Neden sorusunun cevabını bombayı patlatanlardan, onları organize edenlerden alamasak da, ‘İç tepki’ler, herkesin kendini muhtemel patlamaların potansiyel kurbanı olabileceği kaygısını da içinde barındırıyor.
‘İç tepki’ ler, PKK’nin gerçekleştirdiği bombalı eylemlere yönelik. Vatandaş bu eylemleri kabul etmiyor, birebir görüşmelerde sert tepkilerini dile getiriyorlar. Henüz toplumsal bir tepkiye dönüşmedi, bombalı eylemlerin, ölümlerin artması halinde ‘İç tepki’ lerin dışa vurması, alanlara yansıması uzak bir ihtimal olarak görünmüyor.
Çatışma ve bombalı eylemlerin AKP iktidarının anti-demokratik uygulamalarının karşılığında geliştiğini savunanlar da var. Ancak, bu savunma toplu katliamlara meşruluk kazandırmıyor.

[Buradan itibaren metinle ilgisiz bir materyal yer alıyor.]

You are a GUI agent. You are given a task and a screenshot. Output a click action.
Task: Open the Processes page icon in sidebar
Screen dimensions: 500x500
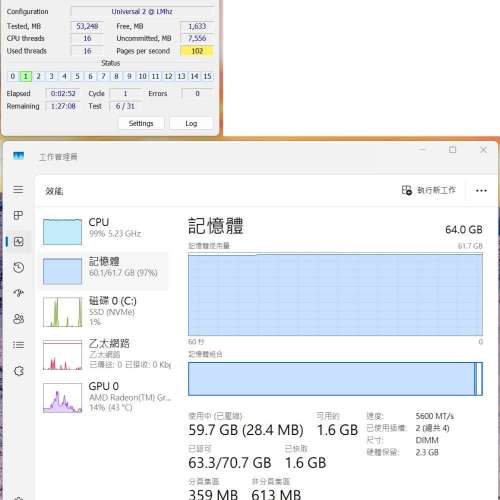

Birilerinin anti-demokratik uygulamalarına karşı verilecek cevap, toplu katliam yöntemi değil.
Demokrasiyi, insan hak ve özgürlüklerini savunanların savunma biçimlerinin demokraside ısrar olduğu gerçeğini gözden kaçırdığımızda, ortaya ‘kan davası’ gibi bir durum çıkar ki, böyle bir durum özgürlük ve hukuk mücadelesinin dışındadır.
Özetle; Hiç kimse muhtemel bombalı bir eylemin potansiyel kurbanı olmak istemiyor.
O nedenle; ‘İç tepki’ büyük, dış tepki kapıda, alanlarda toplu açık tepkilere dönüşmek üzere.